-- Start of Given data --

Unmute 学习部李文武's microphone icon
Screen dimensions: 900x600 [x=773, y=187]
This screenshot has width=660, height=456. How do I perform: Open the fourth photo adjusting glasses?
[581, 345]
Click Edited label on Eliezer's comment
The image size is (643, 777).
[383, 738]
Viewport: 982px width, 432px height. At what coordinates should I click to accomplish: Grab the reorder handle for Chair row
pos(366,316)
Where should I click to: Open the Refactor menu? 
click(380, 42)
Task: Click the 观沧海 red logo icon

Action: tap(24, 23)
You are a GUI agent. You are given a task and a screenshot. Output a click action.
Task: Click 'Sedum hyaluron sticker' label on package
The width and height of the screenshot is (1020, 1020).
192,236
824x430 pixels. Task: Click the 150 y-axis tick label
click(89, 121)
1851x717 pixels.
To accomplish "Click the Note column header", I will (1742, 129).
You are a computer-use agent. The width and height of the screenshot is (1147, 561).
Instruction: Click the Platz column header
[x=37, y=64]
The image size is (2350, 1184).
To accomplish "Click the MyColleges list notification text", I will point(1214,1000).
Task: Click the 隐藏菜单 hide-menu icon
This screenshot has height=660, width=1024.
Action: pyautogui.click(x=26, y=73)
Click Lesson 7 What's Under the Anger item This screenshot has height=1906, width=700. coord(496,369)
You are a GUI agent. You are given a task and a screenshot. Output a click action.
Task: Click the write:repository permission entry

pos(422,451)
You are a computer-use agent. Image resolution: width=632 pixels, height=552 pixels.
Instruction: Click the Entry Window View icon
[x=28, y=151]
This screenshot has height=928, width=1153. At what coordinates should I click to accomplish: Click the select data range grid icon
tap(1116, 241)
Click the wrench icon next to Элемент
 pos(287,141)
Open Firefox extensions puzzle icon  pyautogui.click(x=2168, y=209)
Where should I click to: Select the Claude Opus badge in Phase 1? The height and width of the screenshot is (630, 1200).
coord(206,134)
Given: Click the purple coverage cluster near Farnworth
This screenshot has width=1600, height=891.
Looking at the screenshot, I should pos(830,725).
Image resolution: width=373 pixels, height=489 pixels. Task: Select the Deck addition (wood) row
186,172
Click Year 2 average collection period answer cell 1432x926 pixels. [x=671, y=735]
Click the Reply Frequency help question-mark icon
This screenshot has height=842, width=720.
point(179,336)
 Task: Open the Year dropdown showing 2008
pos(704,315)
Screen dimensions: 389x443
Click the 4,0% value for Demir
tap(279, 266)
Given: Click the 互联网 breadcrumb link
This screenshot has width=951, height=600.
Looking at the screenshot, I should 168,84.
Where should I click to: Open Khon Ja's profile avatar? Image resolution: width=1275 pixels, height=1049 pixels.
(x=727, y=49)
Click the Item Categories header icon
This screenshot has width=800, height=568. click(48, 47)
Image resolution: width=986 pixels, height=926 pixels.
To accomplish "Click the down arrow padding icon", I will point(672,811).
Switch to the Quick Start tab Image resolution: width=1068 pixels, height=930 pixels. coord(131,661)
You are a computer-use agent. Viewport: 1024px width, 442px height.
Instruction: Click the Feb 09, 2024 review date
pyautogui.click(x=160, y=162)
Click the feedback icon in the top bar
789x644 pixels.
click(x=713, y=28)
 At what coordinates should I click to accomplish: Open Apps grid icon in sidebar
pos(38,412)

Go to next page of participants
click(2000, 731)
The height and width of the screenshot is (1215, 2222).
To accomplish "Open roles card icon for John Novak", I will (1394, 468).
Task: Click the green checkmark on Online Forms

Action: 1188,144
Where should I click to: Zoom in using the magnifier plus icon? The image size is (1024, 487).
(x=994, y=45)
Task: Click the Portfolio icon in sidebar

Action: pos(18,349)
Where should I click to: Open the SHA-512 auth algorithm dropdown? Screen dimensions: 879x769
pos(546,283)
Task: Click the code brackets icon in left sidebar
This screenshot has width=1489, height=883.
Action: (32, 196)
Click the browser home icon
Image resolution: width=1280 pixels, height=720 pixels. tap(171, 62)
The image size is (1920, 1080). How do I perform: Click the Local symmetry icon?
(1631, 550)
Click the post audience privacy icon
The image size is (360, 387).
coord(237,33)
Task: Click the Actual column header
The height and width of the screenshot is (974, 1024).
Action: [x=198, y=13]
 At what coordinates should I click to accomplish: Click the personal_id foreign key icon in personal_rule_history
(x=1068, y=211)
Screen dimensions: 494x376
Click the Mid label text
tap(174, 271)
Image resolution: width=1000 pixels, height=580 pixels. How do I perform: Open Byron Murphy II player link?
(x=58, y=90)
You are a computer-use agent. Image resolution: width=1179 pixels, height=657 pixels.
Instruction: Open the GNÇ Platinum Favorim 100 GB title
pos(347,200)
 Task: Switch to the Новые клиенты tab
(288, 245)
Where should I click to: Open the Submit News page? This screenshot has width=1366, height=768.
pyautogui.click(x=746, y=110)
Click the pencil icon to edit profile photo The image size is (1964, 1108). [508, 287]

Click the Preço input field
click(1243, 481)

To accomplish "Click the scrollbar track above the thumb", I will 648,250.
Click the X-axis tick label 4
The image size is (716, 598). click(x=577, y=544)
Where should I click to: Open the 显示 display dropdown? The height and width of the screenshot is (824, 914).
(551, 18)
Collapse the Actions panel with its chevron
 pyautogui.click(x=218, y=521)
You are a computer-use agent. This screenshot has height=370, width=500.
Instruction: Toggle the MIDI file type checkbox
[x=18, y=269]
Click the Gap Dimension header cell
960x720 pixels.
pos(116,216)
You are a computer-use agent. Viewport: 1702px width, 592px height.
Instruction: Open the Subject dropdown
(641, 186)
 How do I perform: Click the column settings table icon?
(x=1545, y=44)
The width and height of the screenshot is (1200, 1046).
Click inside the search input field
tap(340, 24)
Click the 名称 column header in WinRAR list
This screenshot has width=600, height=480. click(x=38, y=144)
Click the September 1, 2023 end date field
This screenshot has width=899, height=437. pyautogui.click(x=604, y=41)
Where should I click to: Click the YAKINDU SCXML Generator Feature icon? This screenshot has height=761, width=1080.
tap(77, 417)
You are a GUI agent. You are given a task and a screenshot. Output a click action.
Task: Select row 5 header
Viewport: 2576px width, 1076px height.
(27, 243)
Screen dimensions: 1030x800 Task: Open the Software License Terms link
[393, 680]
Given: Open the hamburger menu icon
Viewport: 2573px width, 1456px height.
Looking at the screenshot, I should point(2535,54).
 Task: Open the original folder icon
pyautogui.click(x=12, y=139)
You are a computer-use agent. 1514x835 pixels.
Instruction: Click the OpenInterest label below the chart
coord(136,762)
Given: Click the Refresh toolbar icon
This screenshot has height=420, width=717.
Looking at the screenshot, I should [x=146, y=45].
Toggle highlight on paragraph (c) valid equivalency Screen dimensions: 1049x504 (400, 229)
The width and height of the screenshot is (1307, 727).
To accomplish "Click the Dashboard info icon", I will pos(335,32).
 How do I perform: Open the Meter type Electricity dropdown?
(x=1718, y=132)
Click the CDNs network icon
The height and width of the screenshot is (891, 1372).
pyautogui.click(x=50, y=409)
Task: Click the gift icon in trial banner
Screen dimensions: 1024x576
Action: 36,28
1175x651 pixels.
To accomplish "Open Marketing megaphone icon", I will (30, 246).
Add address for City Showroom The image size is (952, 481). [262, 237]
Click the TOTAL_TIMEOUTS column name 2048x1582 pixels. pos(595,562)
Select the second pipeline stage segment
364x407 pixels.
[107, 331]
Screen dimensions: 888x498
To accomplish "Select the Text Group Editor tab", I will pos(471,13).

-- End of Given data --

» Goal
Copy out every one of the rows above, keeping each line exactly the same.

» Solution for this problem
Unmute 学习部李文武's microphone icon
Screen dimensions: 900x600 [x=773, y=187]
This screenshot has width=660, height=456. How do I perform: Open the fourth photo adjusting glasses?
[581, 345]
Click Edited label on Eliezer's comment
The image size is (643, 777).
[383, 738]
Viewport: 982px width, 432px height. At what coordinates should I click to accomplish: Grab the reorder handle for Chair row
pos(366,316)
Where should I click to: Open the Refactor menu? 
click(380, 42)
Task: Click the 观沧海 red logo icon

Action: tap(24, 23)
You are a GUI agent. You are given a task and a screenshot. Output a click action.
Task: Click 'Sedum hyaluron sticker' label on package
The width and height of the screenshot is (1020, 1020).
192,236
824x430 pixels. Task: Click the 150 y-axis tick label
click(89, 121)
1851x717 pixels.
To accomplish "Click the Note column header", I will (1742, 129).
You are a computer-use agent. The width and height of the screenshot is (1147, 561).
Instruction: Click the Platz column header
[x=37, y=64]
The image size is (2350, 1184).
To accomplish "Click the MyColleges list notification text", I will point(1214,1000).
Task: Click the 隐藏菜单 hide-menu icon
This screenshot has height=660, width=1024.
Action: pyautogui.click(x=26, y=73)
Click Lesson 7 What's Under the Anger item This screenshot has height=1906, width=700. coord(496,369)
You are a GUI agent. You are given a task and a screenshot. Output a click action.
Task: Click the write:repository permission entry

pos(422,451)
You are a computer-use agent. Image resolution: width=632 pixels, height=552 pixels.
Instruction: Click the Entry Window View icon
[x=28, y=151]
This screenshot has height=928, width=1153. At what coordinates should I click to accomplish: Click the select data range grid icon
tap(1116, 241)
Click the wrench icon next to Элемент
 pos(287,141)
Open Firefox extensions puzzle icon  pyautogui.click(x=2168, y=209)
Where should I click to: Select the Claude Opus badge in Phase 1? The height and width of the screenshot is (630, 1200).
coord(206,134)
Given: Click the purple coverage cluster near Farnworth
This screenshot has width=1600, height=891.
Looking at the screenshot, I should pos(830,725).
Image resolution: width=373 pixels, height=489 pixels. Task: Select the Deck addition (wood) row
186,172
Click Year 2 average collection period answer cell 1432x926 pixels. [x=671, y=735]
Click the Reply Frequency help question-mark icon
This screenshot has height=842, width=720.
point(179,336)
 Task: Open the Year dropdown showing 2008
pos(704,315)
Screen dimensions: 389x443
Click the 4,0% value for Demir
tap(279, 266)
Given: Click the 互联网 breadcrumb link
This screenshot has width=951, height=600.
Looking at the screenshot, I should 168,84.
Where should I click to: Open Khon Ja's profile avatar? Image resolution: width=1275 pixels, height=1049 pixels.
(x=727, y=49)
Click the Item Categories header icon
This screenshot has width=800, height=568. click(48, 47)
Image resolution: width=986 pixels, height=926 pixels.
To accomplish "Click the down arrow padding icon", I will point(672,811).
Switch to the Quick Start tab Image resolution: width=1068 pixels, height=930 pixels. coord(131,661)
You are a computer-use agent. Viewport: 1024px width, 442px height.
Instruction: Click the Feb 09, 2024 review date
pyautogui.click(x=160, y=162)
Click the feedback icon in the top bar
789x644 pixels.
click(x=713, y=28)
 At what coordinates should I click to accomplish: Open Apps grid icon in sidebar
pos(38,412)

Go to next page of participants
click(2000, 731)
The height and width of the screenshot is (1215, 2222).
To accomplish "Open roles card icon for John Novak", I will (1394, 468).
Task: Click the green checkmark on Online Forms

Action: 1188,144
Where should I click to: Zoom in using the magnifier plus icon? The image size is (1024, 487).
(x=994, y=45)
Task: Click the Portfolio icon in sidebar

Action: pos(18,349)
Where should I click to: Open the SHA-512 auth algorithm dropdown? Screen dimensions: 879x769
pos(546,283)
Task: Click the code brackets icon in left sidebar
This screenshot has width=1489, height=883.
Action: (32, 196)
Click the browser home icon
Image resolution: width=1280 pixels, height=720 pixels. tap(171, 62)
The image size is (1920, 1080). How do I perform: Click the Local symmetry icon?
(1631, 550)
Click the post audience privacy icon
The image size is (360, 387).
coord(237,33)
Task: Click the Actual column header
The height and width of the screenshot is (974, 1024).
Action: [x=198, y=13]
 At what coordinates should I click to accomplish: Click the personal_id foreign key icon in personal_rule_history
(x=1068, y=211)
Screen dimensions: 494x376
Click the Mid label text
tap(174, 271)
Image resolution: width=1000 pixels, height=580 pixels. How do I perform: Open Byron Murphy II player link?
(x=58, y=90)
You are a computer-use agent. Image resolution: width=1179 pixels, height=657 pixels.
Instruction: Open the GNÇ Platinum Favorim 100 GB title
pos(347,200)
 Task: Switch to the Новые клиенты tab
(288, 245)
Where should I click to: Open the Submit News page? This screenshot has width=1366, height=768.
pyautogui.click(x=746, y=110)
Click the pencil icon to edit profile photo The image size is (1964, 1108). [508, 287]

Click the Preço input field
click(1243, 481)

To accomplish "Click the scrollbar track above the thumb", I will 648,250.
Click the X-axis tick label 4
The image size is (716, 598). click(x=577, y=544)
Where should I click to: Open the 显示 display dropdown? The height and width of the screenshot is (824, 914).
(551, 18)
Collapse the Actions panel with its chevron
 pyautogui.click(x=218, y=521)
You are a computer-use agent. This screenshot has height=370, width=500.
Instruction: Toggle the MIDI file type checkbox
[x=18, y=269]
Click the Gap Dimension header cell
960x720 pixels.
pos(116,216)
You are a computer-use agent. Viewport: 1702px width, 592px height.
Instruction: Open the Subject dropdown
(641, 186)
 How do I perform: Click the column settings table icon?
(x=1545, y=44)
The width and height of the screenshot is (1200, 1046).
Click inside the search input field
tap(340, 24)
Click the 名称 column header in WinRAR list
This screenshot has width=600, height=480. click(x=38, y=144)
Click the September 1, 2023 end date field
This screenshot has width=899, height=437. pyautogui.click(x=604, y=41)
Where should I click to: Click the YAKINDU SCXML Generator Feature icon? This screenshot has height=761, width=1080.
tap(77, 417)
You are a GUI agent. You are given a task and a screenshot. Output a click action.
Task: Select row 5 header
Viewport: 2576px width, 1076px height.
(27, 243)
Screen dimensions: 1030x800 Task: Open the Software License Terms link
[393, 680]
Given: Open the hamburger menu icon
Viewport: 2573px width, 1456px height.
Looking at the screenshot, I should point(2535,54).
 Task: Open the original folder icon
pyautogui.click(x=12, y=139)
You are a computer-use agent. 1514x835 pixels.
Instruction: Click the OpenInterest label below the chart
coord(136,762)
Given: Click the Refresh toolbar icon
This screenshot has height=420, width=717.
Looking at the screenshot, I should [x=146, y=45].
Toggle highlight on paragraph (c) valid equivalency Screen dimensions: 1049x504 (400, 229)
The width and height of the screenshot is (1307, 727).
To accomplish "Click the Dashboard info icon", I will pos(335,32).
 How do I perform: Open the Meter type Electricity dropdown?
(x=1718, y=132)
Click the CDNs network icon
The height and width of the screenshot is (891, 1372).
pyautogui.click(x=50, y=409)
Task: Click the gift icon in trial banner
Screen dimensions: 1024x576
Action: 36,28
1175x651 pixels.
To accomplish "Open Marketing megaphone icon", I will (30, 246).
Add address for City Showroom The image size is (952, 481). [262, 237]
Click the TOTAL_TIMEOUTS column name 2048x1582 pixels. pos(595,562)
Select the second pipeline stage segment
364x407 pixels.
[107, 331]
Screen dimensions: 888x498
To accomplish "Select the Text Group Editor tab", I will pos(471,13).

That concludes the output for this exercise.